In Buenos Aires he appeared in the most important venues: Teatro Odeón, De La Cova, El Globo and café-concerts: La Fusa and La Botica del Ángel, the latter run by Eduardo Bergara Neumann.

In 1970 he was invited by Vinicius de Moraes to sing in Mar del Plata and Punta del Este, along with Chico Buarque, María Creuza, Toquinho, Naná and Dorival Caymmi.

And finally we come to 1975, year when Horacio decided to produce a transcendental change: he quit his routine and fully devoted to tango. So he started a new recording stage that lasts to now. His first long-playing record with tangos was for CBS-Columbia and was entitled Por los amigos (1976).
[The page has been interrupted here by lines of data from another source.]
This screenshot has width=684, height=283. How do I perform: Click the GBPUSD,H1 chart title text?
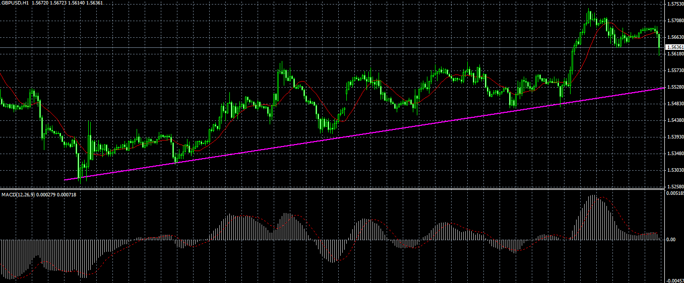(x=15, y=3)
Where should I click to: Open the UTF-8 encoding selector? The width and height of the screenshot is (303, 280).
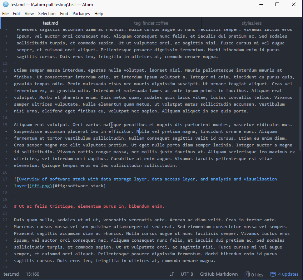click(187, 274)
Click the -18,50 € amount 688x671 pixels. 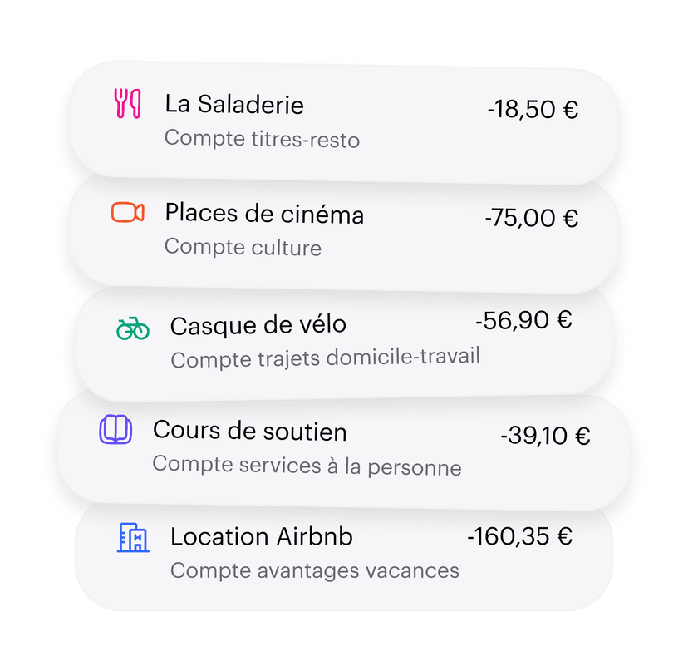click(534, 110)
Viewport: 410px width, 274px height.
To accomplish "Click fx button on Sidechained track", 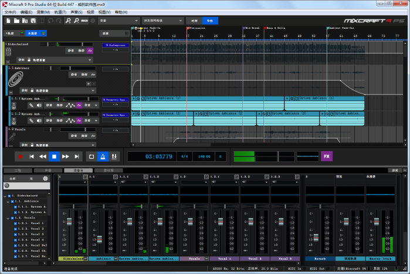I will coord(90,51).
In his recordings outstanding musicians are featured: Antonio Agri, Quicho Díaz, Fernando Suárez Paz, Walter Ríos. The musical direction was in charge of Oscar Cardozo Ocampo, who would become Horacio’s advisor and musical reference until the former’s death in a car accident in 2001.

At the time of the military dictatorship presided by Jorge Videla, the singer decided to fly to Europe. He settled in France in 1978. There he recorded a disc accompanied by the Uruguayan guitarist Ciro Pérez and the bandoneonist Juan José Mosalini. The latter had been member of the Osvaldo Pugliese Orchestra along with the young Daniel Binelli and Rodolfo Mederos.
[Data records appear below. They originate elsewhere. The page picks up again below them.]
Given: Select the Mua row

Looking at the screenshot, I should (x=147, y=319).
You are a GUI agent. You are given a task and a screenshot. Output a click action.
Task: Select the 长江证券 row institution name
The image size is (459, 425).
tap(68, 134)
By that time his tango was slower and romantic. I want to highlight a number he recorded more than once: “Rubí”, it seems that it was conceived for his style.

After his compact disc Barrio reo, in 1999, backed by the guitarist Juanjo Domínguez, we can appreciate a definitive tango style with more drive; his rendition of “Porque soy reo” is excellent.

He toured all the important cities of France. In Paris, his outstanding appearances are at the Bobino Theater, at the Gaitée Montparnasse and at the mythical stage of Trottoirs de Buenos Aires, accompanied by the bandoneonist Walter Ríos. On several occasions the important producer Eve Griliquez invited him to appear in her program in France Culture, alongside the Uruguayan singer/composer Daniel Viglietti.

He returned to Argentina when the democratic goverment was back, during the time when Raúl Alfonsín was president and then his relationship with tango would not stop again. He appeared at the Teatro San Martín, at the Teatro Alvear, at Clásica y Moderna, at the Casona del Teatro and at other prestigious venues.

Furthermore, he performed at important theaters of the interior of the country, for example, the Coliseo Podestá theater of the city of La Plata or the Teatro del Libertador, in the city of Córdoba.

In the movies he appeared in only one motion Picture: Cleopatra (2003), directed by Eduardo Mignogna, with Norma Aleandro, Natalia Oreiro and Alberto de Mendoza in the main roles.

He has recorded over two hundred numbers and he also wrote pieces in collaboration with Eladia Bláquez (“Lo vivido”), Carlos Barocela (“Nuestro refugio”, “Mi ciudad”), Albino Gómez (“Quiero contarle al viento”) and Teresa Parodi (“Corazón de pájaro”).

Today he is member of the Academia Nacional del Tango and keeps on working for the joy of those who love the best tango.